Q. You’ve married trauma and poetics, can you explain the battle to rediscover your poetic voice?
Part of the problem with having the stroke was that I didn’t realise how fucked up I was for a few years. I came back from it like a maniac, insisting I was fine and that nothing had changed. My wife thought I was trying to kill myself and sent me to see a psychologist. That helped. Still, it took me two or three years to start to realise what I was blind to. In hindsight, the aftermath of the stroke was like driving on a freeway in heavy fog with the high-beam lights on. I thought I knew where I was driving, but all I could see was white. It wasn’t until the fog started to clear that the poems started to arrive. Some days are still foggy
Q. “Year of the Wasp” is a cycle of poems, a greater sum than the individual that you were reluctant to publish with the whole. How did you keep the motivation and the belief in the project going?
Writing the poems didn’t feel like a project. It felt like I was buried alive and was trying to find my way back up to the light. The writing was an act of desperation.
Q. The other memories in the third section, “Time’s Carrion Compass Course”, seem all the more vivid, a life rediscovered maybe, put against the trauma of section one, “Year of the Wasp”, are you still celebrating the “daily bread”?
“Time’s Carrion Compass Course” is the third and final section in the collection, and most of the poems in there were the last poems written for the collection. By then, I felt more fury than fear. The last poem, the one that has the line about the “daily bread”, was the very last poem written in the collection. It’s a love poem, addressed to my wife. By then, I was closer to the space I’m in now than the way I was at the beginning. The space I’m in now is simple: I’m grateful. Grateful to have people to love who love me, and determined to make the most of what I have while I have it.
Q. I ask all my interviewees this, and a great reading list is building up by doing so, what are you reading at the moment and why?
I’m reading a lot of Irish poetry. That’s because I was lucky to win the Vincent Buckley Poetry Prize and spend February and March in Ireland and Northern Ireland. It was a wonderful trip. I got to meet dozens of poets and am now reading their works. The quality of poetry coming out of Ireland and Northern Ireland is extraordinary. Here are a few of the collections I’m reading and rereading at the moment: On the Night Watch by Ciaran Carson, Bindweed by Mark Roper, Poems 19080-2015 by Michael O’Loughlin, Oils by Stephen Sexton, Foreign News by Aifric Mac Aodha, A Quarter of an Hour by Leanne O’Sullivan, Selected Poems 1978-1994 by Medbh McGuckian, Mountains for Breakfast by Geraldine Mitchell and Playing the Octopus by Mary O’Malley.
Q. Finally, another I normally ask all my subjects “what’s next” is there something you are working on that you can tell us about, will there be “happy endings”?
A clutch of poems have arrived in the past six months.
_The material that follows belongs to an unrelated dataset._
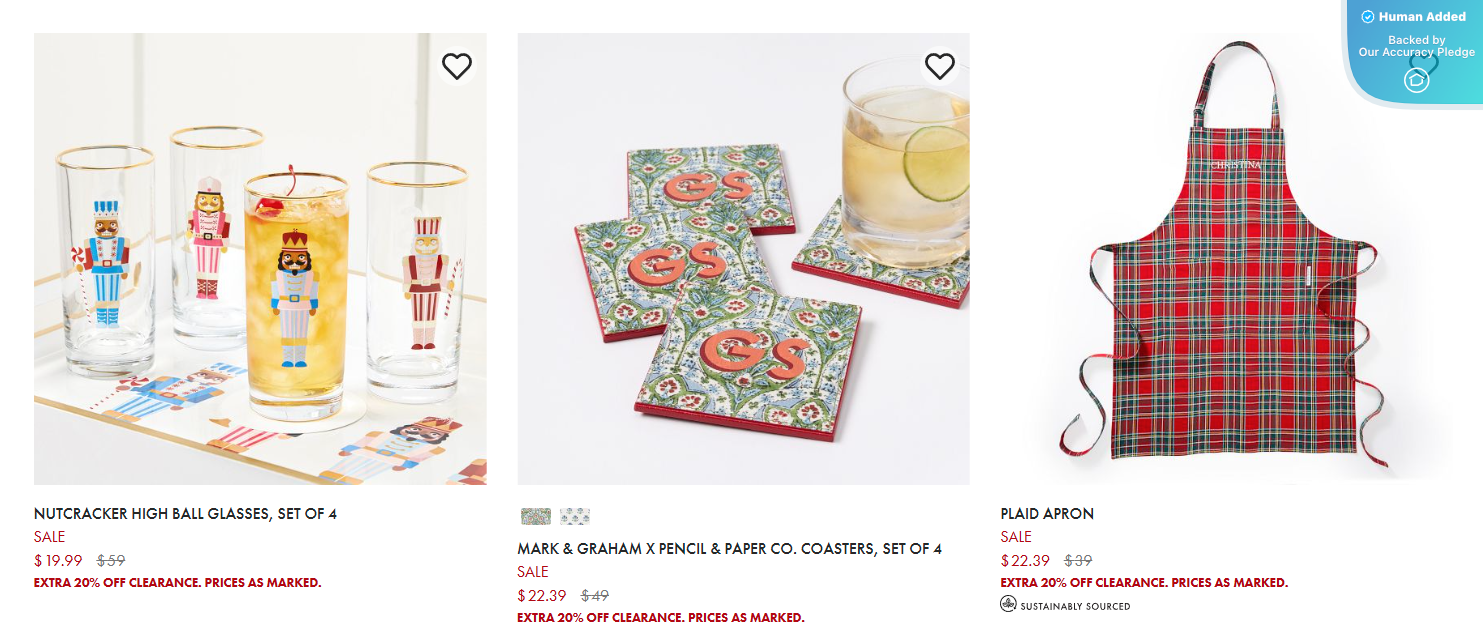The width and height of the screenshot is (1483, 640).
Task: Click the Sustainably Sourced leaf icon
Action: coord(1008,604)
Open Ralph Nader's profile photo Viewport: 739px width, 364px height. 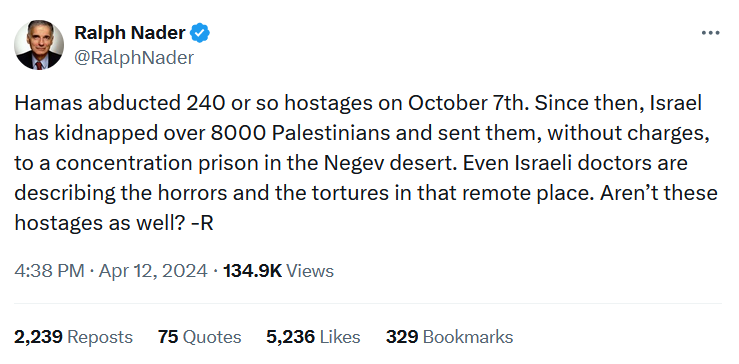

Most of them were sparked by the death of my father. One of them was different. That poem, “January, 2017”, was written to mark the first anniversary of the Bourke Street attack when six people lost their lives. I’m also working on some fiction. I haven’t written a novel since the stroke, so I want to find out whether I can still climb that mountain. There are no happy endings, but, as the Wasp poems say, there can be “grace ephemeral” – and that’s enough for me.